• **Directions for this task**:
Look through the listing below and report every line that contains "agent".
____ Material shown
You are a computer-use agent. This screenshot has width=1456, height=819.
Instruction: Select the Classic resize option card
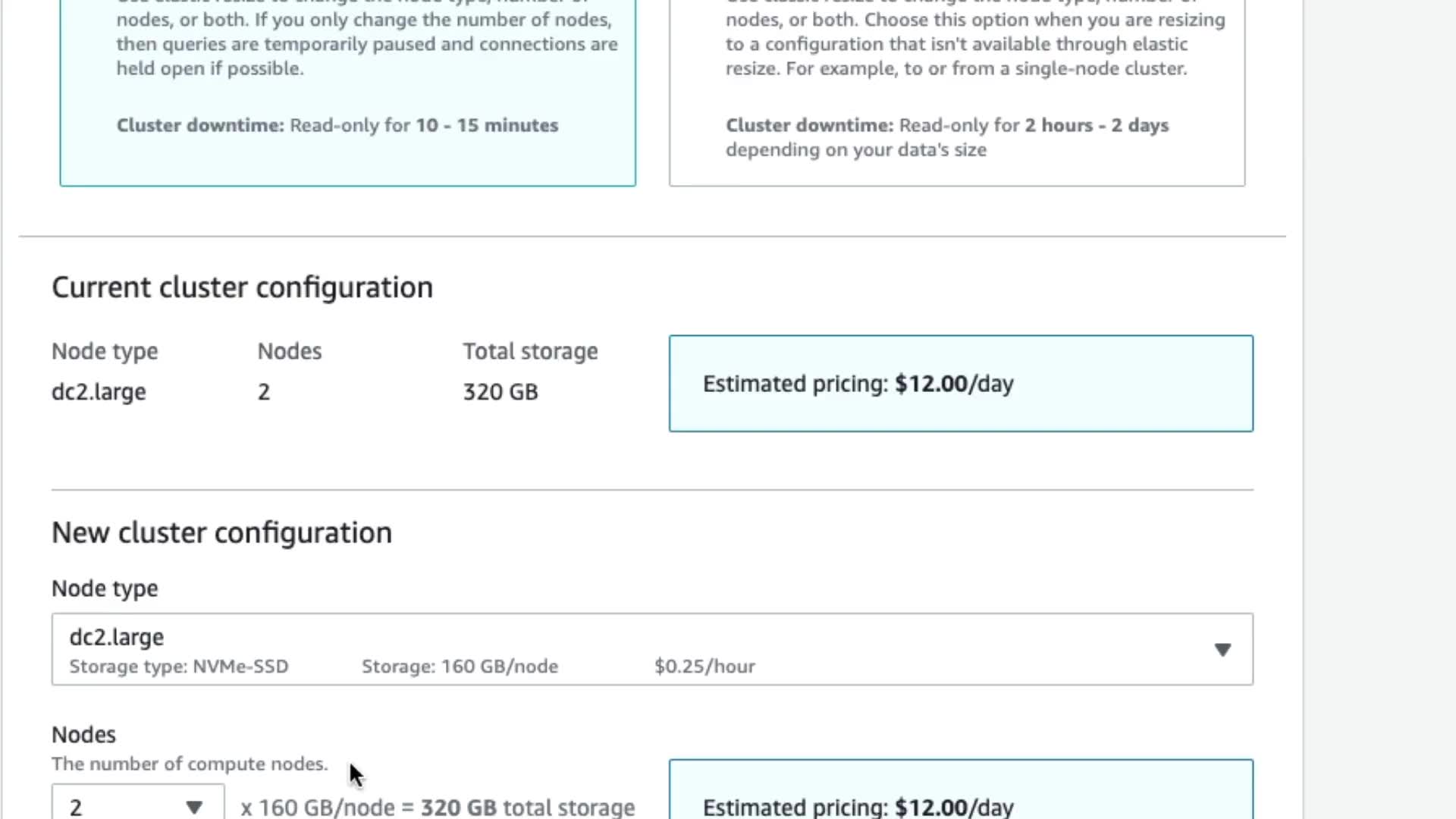956,91
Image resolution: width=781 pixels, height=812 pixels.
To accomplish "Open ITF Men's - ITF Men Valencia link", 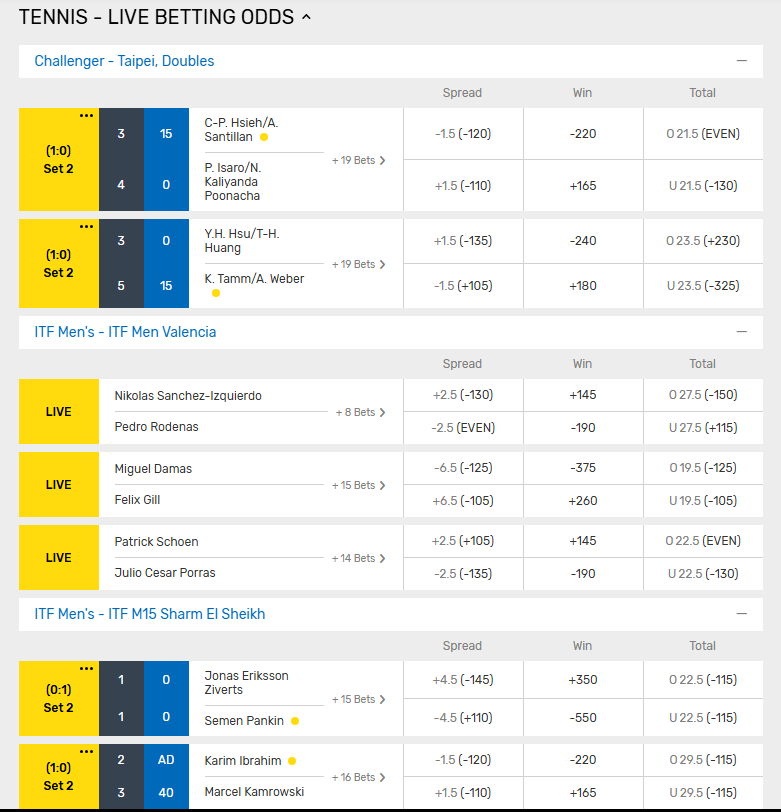I will coord(125,332).
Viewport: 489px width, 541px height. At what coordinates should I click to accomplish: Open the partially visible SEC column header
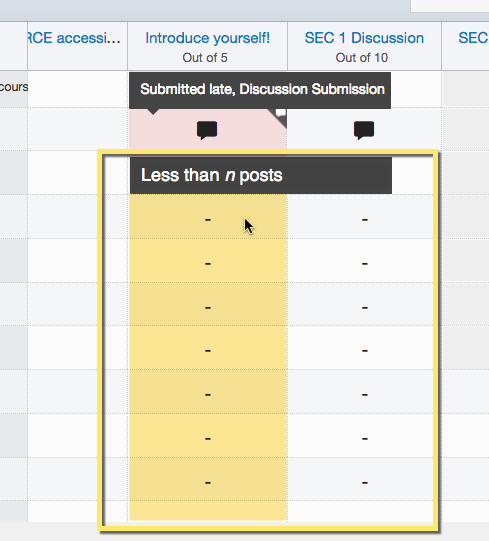473,38
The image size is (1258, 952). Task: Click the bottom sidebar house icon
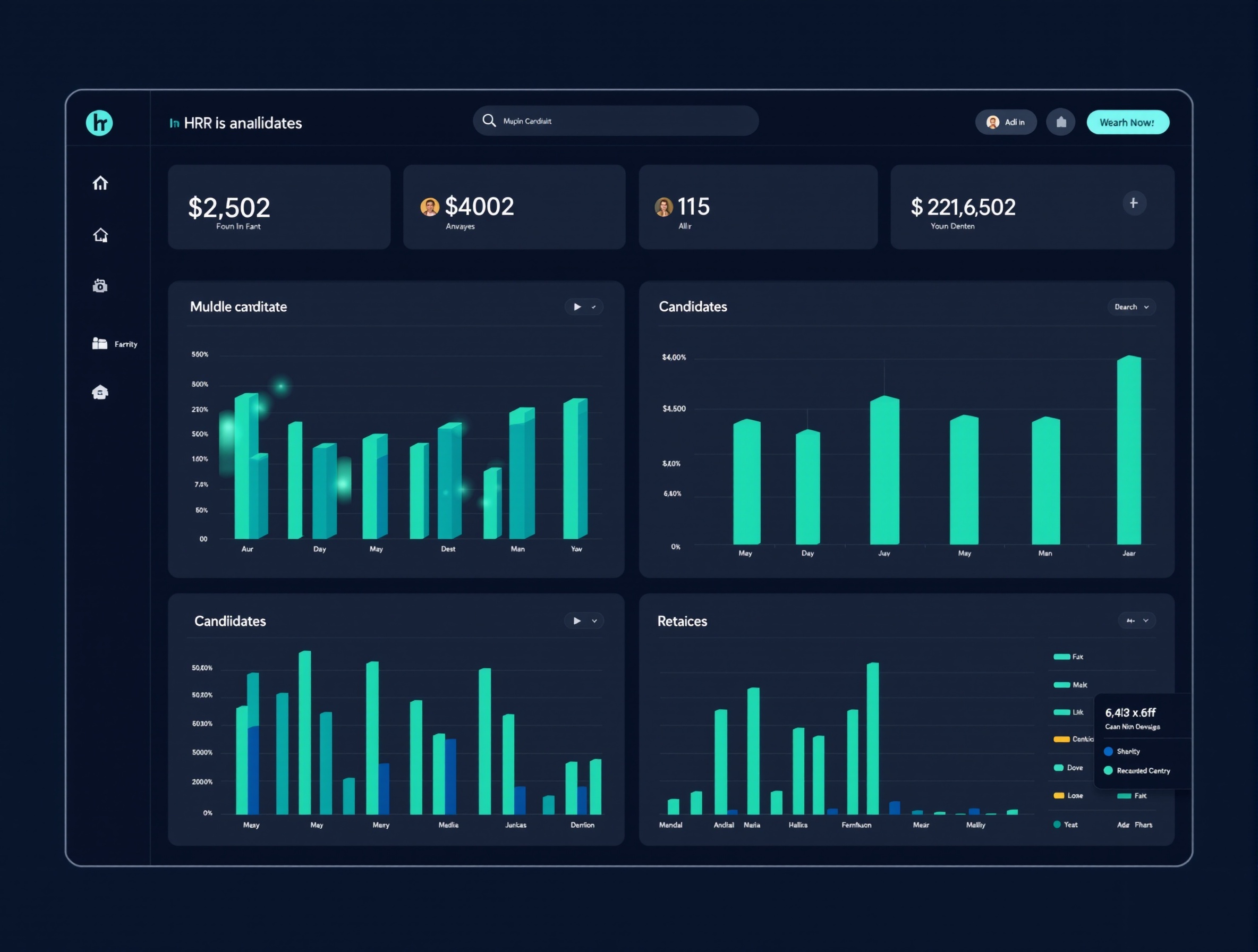(100, 393)
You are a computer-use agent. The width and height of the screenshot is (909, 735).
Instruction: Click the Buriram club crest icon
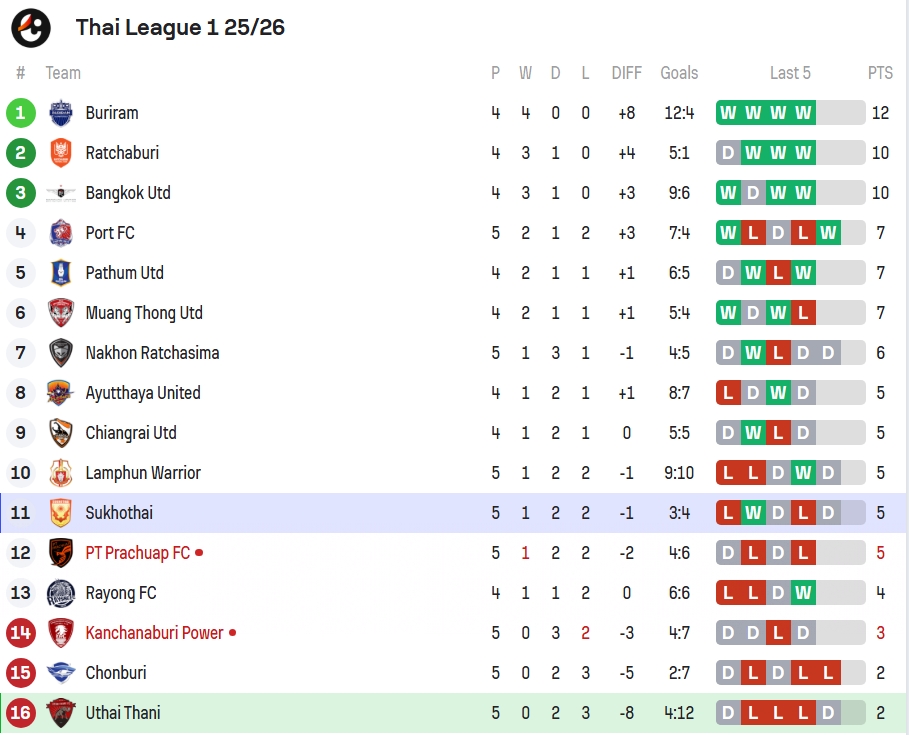pos(60,113)
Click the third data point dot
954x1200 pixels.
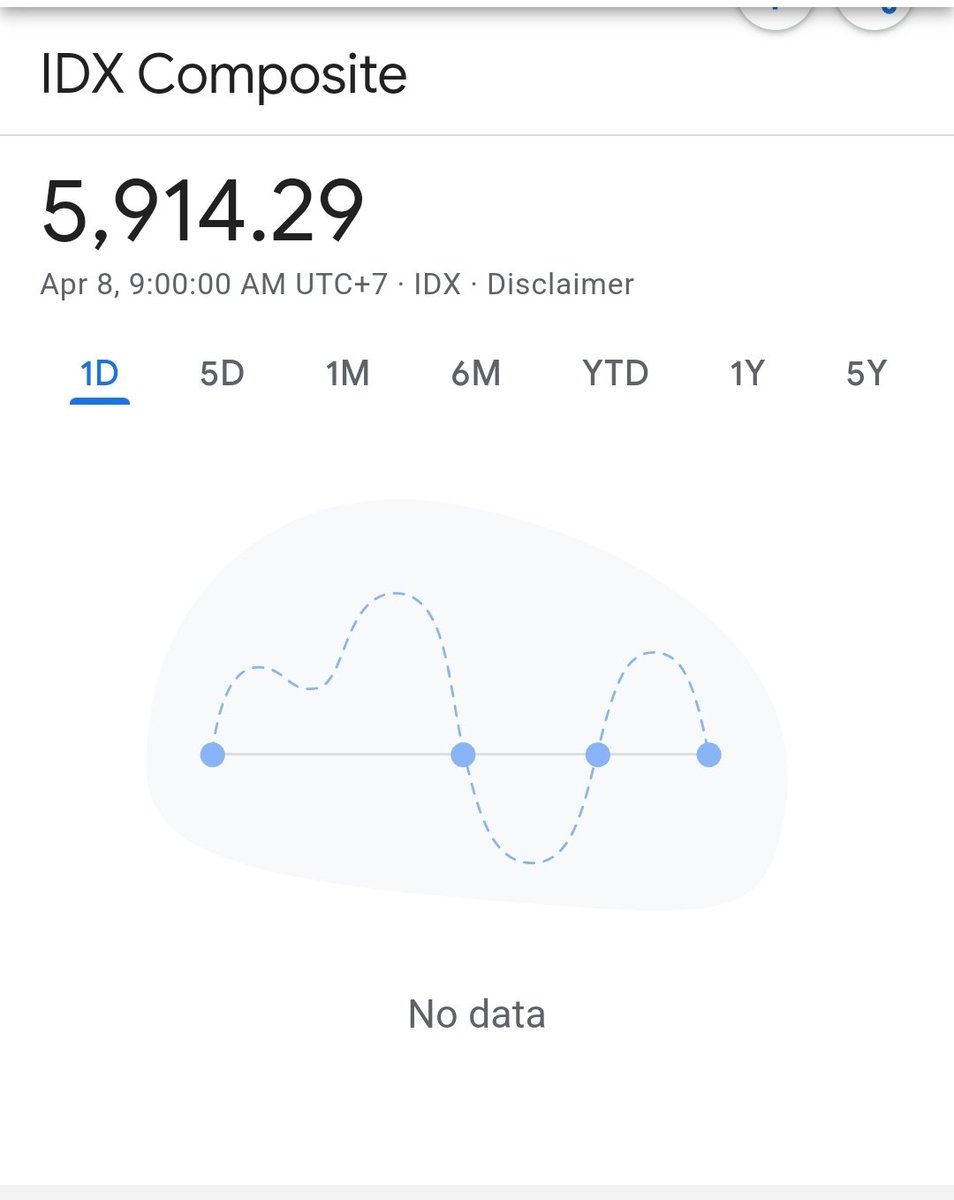coord(600,754)
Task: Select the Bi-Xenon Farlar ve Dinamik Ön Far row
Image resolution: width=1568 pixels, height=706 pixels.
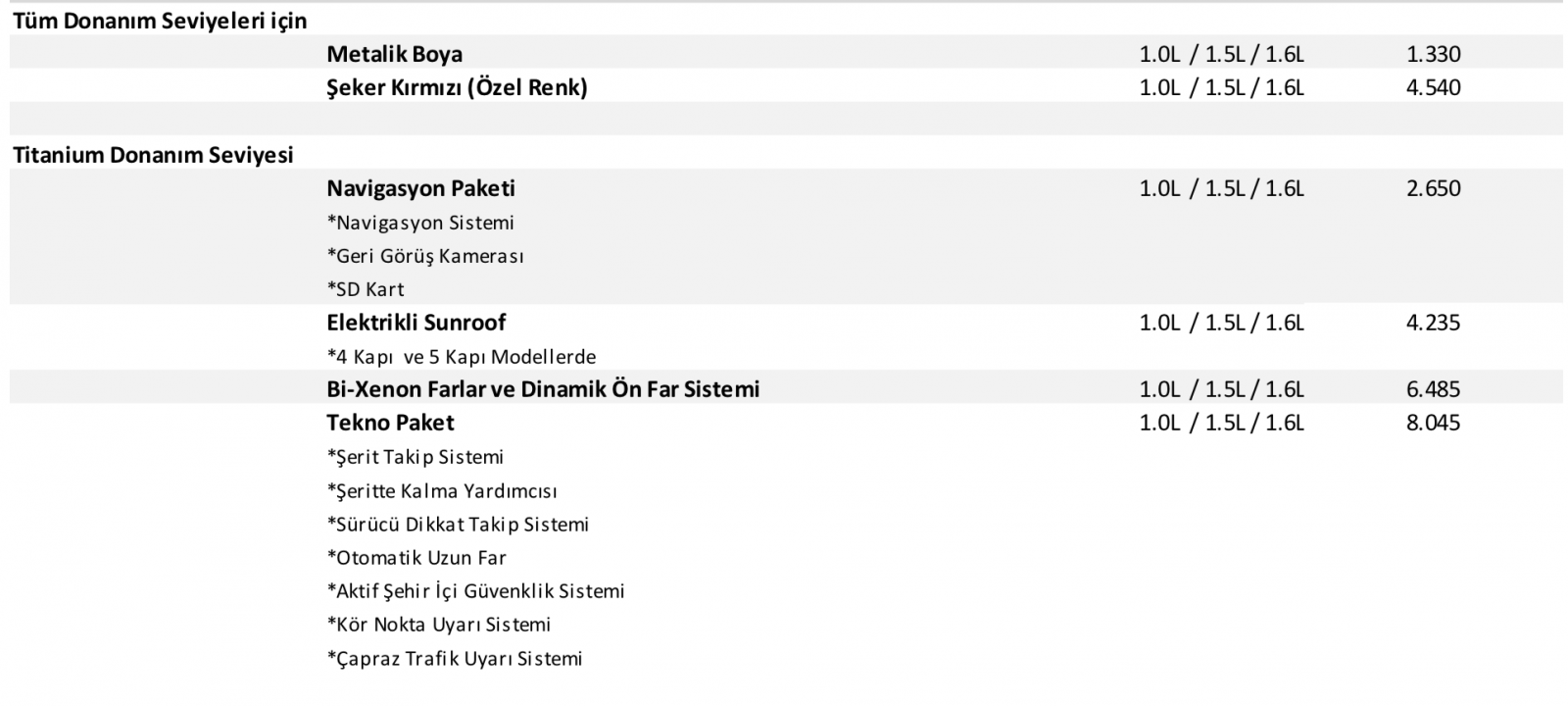Action: point(543,389)
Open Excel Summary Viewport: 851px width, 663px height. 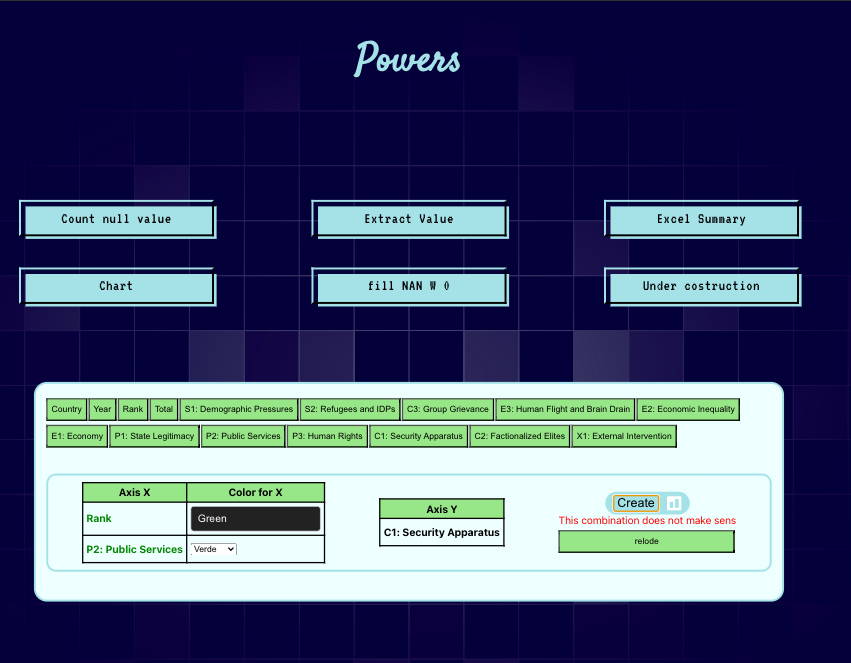pyautogui.click(x=701, y=220)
________
• **Response to the exercise**:
You are a computer-use agent. This screenshot has width=1456, height=819.
You are a computer-use agent. The width and height of the screenshot is (909, 735).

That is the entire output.